The Protocols of Antisemitism: Cross Ideological Fixation on “Jewish Power”
21st April 2022 Dani O
In Insights

“They let James Foley die, they let him die and they didn’t release her but guess what? Maybe they’ll have compassion for f**king Jews.” So said Faisal Akram whilst standing in a synagogue in Texas holding four Jewish community members hostage. The dramatic phone call, published by the Jewish Chronicle, between Akram and his brother, gives more information about his extremism, radicalisation and antisemitism than Akram had probably intended.

The journeys that extremists and terrorists take, both physically and digitally, are often unique and deeply instructive in explaining their final target selection. The 4,600-mile journey from Blackburn to Colleyville, Texas on its own raises some questions for intelligence and law enforcement agencies across the world. However, the digital journey that took Akram to a point where he thought it was rational to target the “f**king jews” raises a lot more question for us as a Jewish community and as a wider society.

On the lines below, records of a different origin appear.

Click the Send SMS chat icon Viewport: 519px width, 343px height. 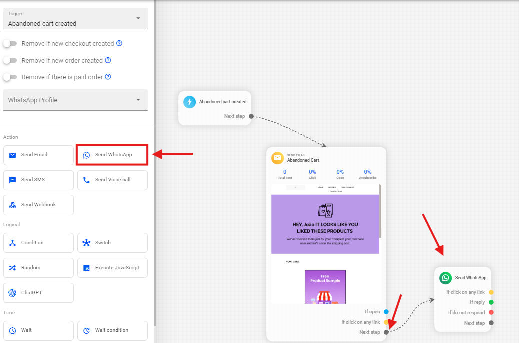coord(13,180)
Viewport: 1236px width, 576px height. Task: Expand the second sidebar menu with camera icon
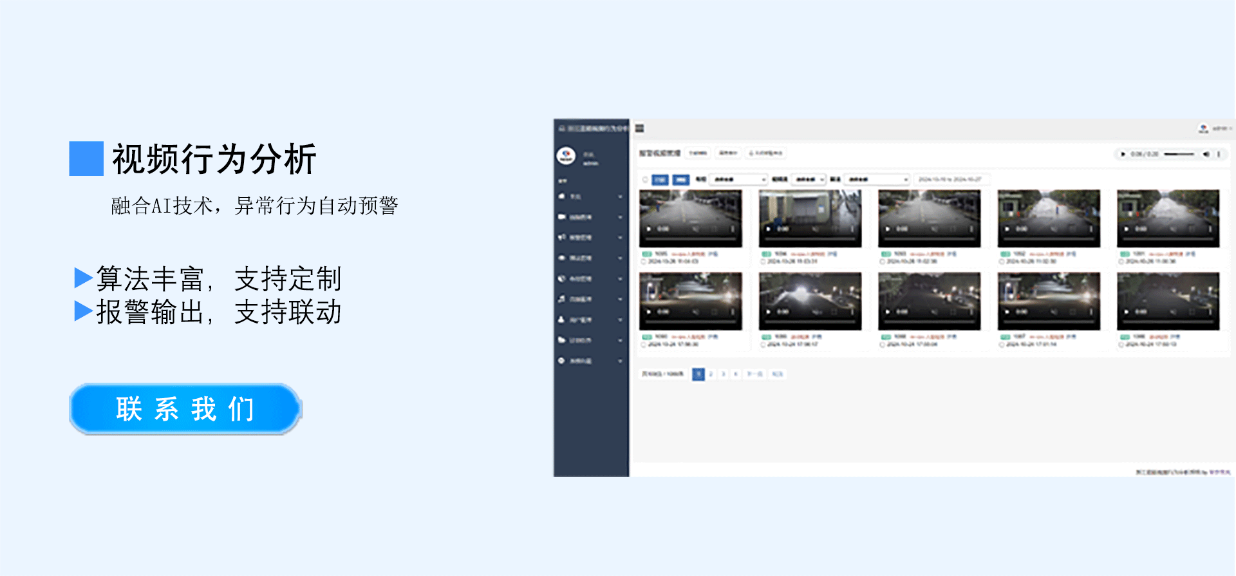590,217
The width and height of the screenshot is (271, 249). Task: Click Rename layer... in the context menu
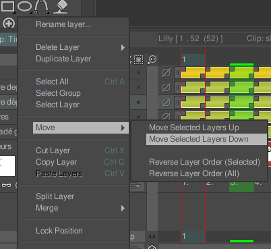pyautogui.click(x=63, y=24)
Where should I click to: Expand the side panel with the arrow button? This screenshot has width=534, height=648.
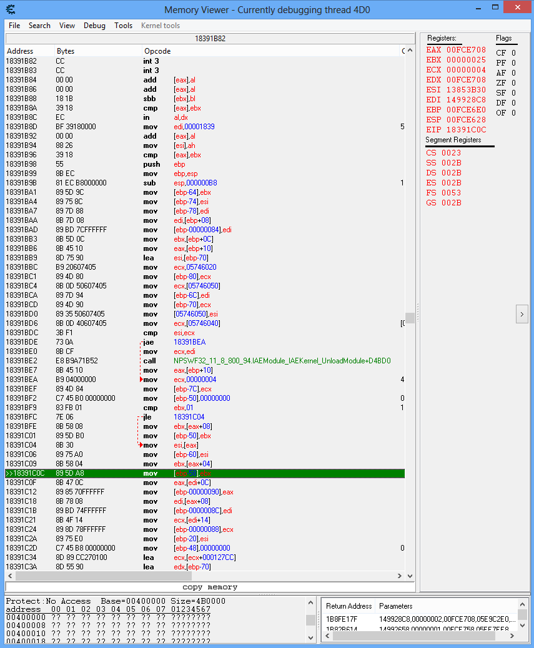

The Jewish Chronicle published an article claiming that part of Akram’s online journey took him to the videos of the late Pakistani preacher Israr Ahmed, the founder of the Tanzeem-e-Islami organisation. The report highlights how Ahmed’s online repository of videos included the video titled ‘New World Order, Jew World Order’ amongst others, in which he calls Jews “this cursed race” and the “ultimate source of evil.”

It is noteworthy that missing from Akram’s phone conversation and from his declaration against the “f**king Jews” was any reference to a global jihadist movement; he did not talk of Islamic State (IS) or other subsidiary groups. Instead, he focused his anger on the United States for incarcerating Aafia Siddiqui (the point of his fixation). Akram believed that his best chance of securing the release of Siddiqui (which he claims did not happen during the negotiations involving James Foley and IS) would be to take Jews hostage, which seems to suggest that he in part seemed to believe that Jews were uniquely powerful and influential. According to one of the hostages in the Colleyville synagogue, Jeffery Cohen, Akram repeatedly told the hostages that “Jews pull all the strings. Jews control the banks. Jews control the media. Jews control the government.”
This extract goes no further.